▶ _Working data_
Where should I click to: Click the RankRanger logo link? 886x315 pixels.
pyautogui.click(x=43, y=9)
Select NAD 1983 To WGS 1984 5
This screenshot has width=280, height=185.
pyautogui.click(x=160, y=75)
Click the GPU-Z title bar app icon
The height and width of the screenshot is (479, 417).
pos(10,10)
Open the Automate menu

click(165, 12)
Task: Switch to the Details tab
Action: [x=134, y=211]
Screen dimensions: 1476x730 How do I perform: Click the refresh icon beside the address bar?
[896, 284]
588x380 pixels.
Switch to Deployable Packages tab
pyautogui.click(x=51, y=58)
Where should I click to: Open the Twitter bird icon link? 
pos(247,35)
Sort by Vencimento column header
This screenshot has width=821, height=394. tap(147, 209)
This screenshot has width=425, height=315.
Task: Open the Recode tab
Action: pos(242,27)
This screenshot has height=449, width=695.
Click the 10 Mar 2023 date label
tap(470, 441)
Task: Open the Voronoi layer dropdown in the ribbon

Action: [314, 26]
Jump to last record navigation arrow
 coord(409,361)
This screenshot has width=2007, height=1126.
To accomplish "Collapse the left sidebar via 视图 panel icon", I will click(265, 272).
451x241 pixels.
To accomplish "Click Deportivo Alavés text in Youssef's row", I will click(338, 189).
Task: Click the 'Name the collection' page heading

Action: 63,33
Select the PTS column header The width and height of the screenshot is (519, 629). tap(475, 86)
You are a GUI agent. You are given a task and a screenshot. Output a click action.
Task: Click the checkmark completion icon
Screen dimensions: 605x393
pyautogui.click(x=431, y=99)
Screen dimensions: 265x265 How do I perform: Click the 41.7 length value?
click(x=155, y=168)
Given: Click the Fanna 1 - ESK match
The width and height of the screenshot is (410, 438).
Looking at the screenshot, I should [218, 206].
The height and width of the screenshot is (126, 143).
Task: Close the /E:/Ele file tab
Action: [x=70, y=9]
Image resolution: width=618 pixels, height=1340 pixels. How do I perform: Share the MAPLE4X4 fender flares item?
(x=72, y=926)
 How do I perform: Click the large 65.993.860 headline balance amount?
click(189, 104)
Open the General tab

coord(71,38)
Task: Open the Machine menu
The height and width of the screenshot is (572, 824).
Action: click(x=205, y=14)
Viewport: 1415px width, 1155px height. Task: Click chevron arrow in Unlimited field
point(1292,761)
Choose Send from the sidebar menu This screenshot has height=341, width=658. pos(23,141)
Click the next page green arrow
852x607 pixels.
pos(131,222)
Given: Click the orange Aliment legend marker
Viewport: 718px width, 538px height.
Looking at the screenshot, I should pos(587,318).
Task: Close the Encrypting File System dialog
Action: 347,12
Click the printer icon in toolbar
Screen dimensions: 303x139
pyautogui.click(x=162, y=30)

▶ _Objective_
Starting at the line that contains "Click the printer icon in toolbar" and continuing through the end of the records, rewrite those lines with "toolbar" swapped for "header bar", leaving everything else as it is.

▶ _Answer to this task_
Click the printer icon in header bar
Screen dimensions: 303x139
pyautogui.click(x=162, y=30)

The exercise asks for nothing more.